Data excerpts START

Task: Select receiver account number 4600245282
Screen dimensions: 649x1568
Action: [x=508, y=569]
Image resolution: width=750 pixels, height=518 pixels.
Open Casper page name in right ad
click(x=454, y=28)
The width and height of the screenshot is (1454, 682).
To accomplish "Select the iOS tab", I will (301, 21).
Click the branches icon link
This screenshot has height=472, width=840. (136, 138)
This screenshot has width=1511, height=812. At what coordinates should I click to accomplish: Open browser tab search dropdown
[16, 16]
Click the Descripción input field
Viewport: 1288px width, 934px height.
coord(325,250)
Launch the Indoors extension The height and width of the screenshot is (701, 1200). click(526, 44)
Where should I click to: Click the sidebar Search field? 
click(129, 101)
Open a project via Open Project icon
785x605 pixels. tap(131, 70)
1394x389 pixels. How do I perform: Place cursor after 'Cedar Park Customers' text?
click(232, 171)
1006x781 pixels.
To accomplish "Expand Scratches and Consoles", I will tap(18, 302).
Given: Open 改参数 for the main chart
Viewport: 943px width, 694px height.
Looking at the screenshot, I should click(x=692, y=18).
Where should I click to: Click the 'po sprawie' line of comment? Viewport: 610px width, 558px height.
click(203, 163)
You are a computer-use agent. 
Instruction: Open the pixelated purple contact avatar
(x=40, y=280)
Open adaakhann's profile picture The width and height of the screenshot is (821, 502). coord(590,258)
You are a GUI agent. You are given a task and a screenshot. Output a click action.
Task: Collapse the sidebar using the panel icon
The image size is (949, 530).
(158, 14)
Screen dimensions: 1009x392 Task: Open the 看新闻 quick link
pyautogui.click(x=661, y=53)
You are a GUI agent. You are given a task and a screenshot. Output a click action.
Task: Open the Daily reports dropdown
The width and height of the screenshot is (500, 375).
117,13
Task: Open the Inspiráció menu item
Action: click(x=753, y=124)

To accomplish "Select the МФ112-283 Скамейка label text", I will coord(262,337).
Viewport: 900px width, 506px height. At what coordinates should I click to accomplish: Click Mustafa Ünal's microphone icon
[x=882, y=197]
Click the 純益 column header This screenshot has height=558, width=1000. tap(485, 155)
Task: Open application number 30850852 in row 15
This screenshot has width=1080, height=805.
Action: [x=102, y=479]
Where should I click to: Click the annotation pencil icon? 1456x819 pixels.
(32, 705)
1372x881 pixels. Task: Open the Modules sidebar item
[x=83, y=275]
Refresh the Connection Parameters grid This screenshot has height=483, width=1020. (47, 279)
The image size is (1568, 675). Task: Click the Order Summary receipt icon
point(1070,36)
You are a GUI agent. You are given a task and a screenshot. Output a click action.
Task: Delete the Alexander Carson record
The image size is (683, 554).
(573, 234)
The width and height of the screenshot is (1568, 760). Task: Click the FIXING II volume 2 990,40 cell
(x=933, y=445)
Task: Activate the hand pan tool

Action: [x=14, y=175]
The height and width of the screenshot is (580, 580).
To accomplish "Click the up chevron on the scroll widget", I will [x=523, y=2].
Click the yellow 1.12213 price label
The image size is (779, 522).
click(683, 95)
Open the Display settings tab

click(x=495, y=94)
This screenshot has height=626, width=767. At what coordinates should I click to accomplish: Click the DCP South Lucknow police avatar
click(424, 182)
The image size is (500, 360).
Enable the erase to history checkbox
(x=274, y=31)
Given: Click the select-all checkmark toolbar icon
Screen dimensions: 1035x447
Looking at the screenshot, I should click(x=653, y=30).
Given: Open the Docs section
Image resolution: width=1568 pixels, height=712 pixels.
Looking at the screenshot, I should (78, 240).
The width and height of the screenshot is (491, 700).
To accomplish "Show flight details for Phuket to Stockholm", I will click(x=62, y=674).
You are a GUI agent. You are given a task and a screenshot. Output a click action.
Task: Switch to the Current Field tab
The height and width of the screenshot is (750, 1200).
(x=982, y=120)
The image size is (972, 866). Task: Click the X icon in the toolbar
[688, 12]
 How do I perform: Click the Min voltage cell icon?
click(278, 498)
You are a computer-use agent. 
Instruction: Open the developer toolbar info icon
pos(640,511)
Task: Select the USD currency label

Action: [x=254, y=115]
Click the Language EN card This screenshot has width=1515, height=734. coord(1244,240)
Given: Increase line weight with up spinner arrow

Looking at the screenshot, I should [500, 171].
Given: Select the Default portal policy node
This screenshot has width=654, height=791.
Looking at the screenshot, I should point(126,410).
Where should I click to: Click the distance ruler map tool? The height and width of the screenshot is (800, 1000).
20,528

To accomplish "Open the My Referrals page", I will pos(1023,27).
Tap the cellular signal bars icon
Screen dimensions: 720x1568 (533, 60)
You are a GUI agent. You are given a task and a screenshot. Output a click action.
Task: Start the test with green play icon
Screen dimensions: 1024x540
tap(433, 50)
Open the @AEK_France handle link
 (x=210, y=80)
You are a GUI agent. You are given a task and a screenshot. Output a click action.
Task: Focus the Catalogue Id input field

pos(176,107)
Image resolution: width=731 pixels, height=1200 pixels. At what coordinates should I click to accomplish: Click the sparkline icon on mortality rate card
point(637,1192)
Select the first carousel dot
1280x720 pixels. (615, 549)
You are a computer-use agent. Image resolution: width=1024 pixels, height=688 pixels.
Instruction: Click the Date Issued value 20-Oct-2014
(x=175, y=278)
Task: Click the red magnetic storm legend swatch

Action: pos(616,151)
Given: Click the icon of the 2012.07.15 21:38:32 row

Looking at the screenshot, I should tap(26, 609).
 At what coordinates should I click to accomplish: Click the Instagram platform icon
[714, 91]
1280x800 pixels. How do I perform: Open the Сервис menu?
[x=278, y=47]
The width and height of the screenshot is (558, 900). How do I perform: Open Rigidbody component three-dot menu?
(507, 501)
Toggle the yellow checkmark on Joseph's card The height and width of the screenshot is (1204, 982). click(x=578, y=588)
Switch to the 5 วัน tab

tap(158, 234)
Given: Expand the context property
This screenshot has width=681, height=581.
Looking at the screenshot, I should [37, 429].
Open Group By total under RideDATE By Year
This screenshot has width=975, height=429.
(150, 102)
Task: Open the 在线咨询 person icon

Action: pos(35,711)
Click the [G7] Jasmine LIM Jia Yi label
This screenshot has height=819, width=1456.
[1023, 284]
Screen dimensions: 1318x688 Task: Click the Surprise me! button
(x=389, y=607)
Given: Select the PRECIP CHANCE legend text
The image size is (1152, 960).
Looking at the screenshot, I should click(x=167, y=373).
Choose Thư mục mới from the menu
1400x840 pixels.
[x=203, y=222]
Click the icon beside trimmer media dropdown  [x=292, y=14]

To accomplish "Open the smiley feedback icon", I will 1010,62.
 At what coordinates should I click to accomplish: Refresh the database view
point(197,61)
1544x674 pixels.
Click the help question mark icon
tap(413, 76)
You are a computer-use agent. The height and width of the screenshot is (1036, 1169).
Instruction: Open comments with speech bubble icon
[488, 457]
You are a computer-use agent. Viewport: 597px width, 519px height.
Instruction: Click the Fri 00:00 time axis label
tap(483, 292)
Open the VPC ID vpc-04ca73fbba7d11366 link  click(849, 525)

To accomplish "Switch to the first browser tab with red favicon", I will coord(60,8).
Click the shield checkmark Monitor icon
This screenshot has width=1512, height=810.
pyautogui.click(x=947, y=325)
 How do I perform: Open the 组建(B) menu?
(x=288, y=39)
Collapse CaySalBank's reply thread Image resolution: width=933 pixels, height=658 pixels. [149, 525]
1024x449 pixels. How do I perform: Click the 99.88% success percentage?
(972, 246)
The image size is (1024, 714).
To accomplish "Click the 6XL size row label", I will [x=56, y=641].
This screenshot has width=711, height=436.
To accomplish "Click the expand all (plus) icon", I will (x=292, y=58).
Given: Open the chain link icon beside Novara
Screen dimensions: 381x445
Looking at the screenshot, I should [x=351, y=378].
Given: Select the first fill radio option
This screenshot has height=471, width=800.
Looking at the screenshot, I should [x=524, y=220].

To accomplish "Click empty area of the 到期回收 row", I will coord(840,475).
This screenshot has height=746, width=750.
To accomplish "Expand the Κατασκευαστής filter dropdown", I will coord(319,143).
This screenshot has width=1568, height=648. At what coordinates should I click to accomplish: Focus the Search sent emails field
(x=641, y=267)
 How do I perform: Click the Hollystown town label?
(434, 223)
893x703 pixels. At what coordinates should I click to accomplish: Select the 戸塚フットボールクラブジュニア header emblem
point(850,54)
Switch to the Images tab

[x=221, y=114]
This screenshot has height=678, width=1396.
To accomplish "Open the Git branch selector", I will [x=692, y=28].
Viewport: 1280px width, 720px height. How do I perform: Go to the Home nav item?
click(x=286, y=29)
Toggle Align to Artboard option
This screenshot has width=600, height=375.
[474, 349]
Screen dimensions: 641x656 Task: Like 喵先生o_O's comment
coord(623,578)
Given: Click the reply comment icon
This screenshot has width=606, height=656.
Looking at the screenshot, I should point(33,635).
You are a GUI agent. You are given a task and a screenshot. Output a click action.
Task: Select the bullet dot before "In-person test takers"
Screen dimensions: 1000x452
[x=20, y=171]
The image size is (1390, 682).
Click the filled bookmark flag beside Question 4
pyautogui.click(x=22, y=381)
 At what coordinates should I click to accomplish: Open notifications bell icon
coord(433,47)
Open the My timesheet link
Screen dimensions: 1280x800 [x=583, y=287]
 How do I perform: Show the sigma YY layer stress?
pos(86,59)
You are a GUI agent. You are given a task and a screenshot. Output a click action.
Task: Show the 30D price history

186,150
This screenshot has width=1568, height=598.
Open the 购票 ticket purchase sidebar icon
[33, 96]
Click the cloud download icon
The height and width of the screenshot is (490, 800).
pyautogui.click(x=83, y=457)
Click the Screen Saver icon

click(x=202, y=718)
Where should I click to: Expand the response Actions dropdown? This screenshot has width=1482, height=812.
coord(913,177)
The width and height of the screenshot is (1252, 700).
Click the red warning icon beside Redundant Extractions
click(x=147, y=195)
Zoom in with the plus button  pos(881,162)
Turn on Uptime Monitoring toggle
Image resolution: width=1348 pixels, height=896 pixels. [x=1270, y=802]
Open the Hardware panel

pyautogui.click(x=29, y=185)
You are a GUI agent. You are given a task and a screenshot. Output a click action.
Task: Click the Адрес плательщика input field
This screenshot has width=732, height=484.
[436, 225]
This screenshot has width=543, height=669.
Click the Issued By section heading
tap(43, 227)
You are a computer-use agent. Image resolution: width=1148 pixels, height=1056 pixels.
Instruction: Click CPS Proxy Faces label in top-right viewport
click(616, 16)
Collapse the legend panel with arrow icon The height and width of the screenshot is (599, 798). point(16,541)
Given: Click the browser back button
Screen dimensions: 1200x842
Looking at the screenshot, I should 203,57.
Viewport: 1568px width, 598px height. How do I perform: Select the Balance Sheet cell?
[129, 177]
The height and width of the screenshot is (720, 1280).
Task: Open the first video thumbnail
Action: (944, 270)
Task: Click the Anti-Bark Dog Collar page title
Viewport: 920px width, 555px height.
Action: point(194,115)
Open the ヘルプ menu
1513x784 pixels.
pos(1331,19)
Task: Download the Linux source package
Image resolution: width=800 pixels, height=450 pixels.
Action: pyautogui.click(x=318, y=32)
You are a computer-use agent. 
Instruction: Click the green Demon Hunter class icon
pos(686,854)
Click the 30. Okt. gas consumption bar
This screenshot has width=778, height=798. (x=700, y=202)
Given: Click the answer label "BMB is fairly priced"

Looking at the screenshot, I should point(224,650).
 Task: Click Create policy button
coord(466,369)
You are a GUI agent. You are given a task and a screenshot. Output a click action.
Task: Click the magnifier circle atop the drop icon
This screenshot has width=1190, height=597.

Data excerpts END

What to produce » Show every line of the records above that contains the word "checkmark".

Task solution »
Given: Click the select-all checkmark toolbar icon
Toggle the yellow checkmark on Joseph's card The height and width of the screenshot is (1204, 982). click(x=578, y=588)
Click the shield checkmark Monitor icon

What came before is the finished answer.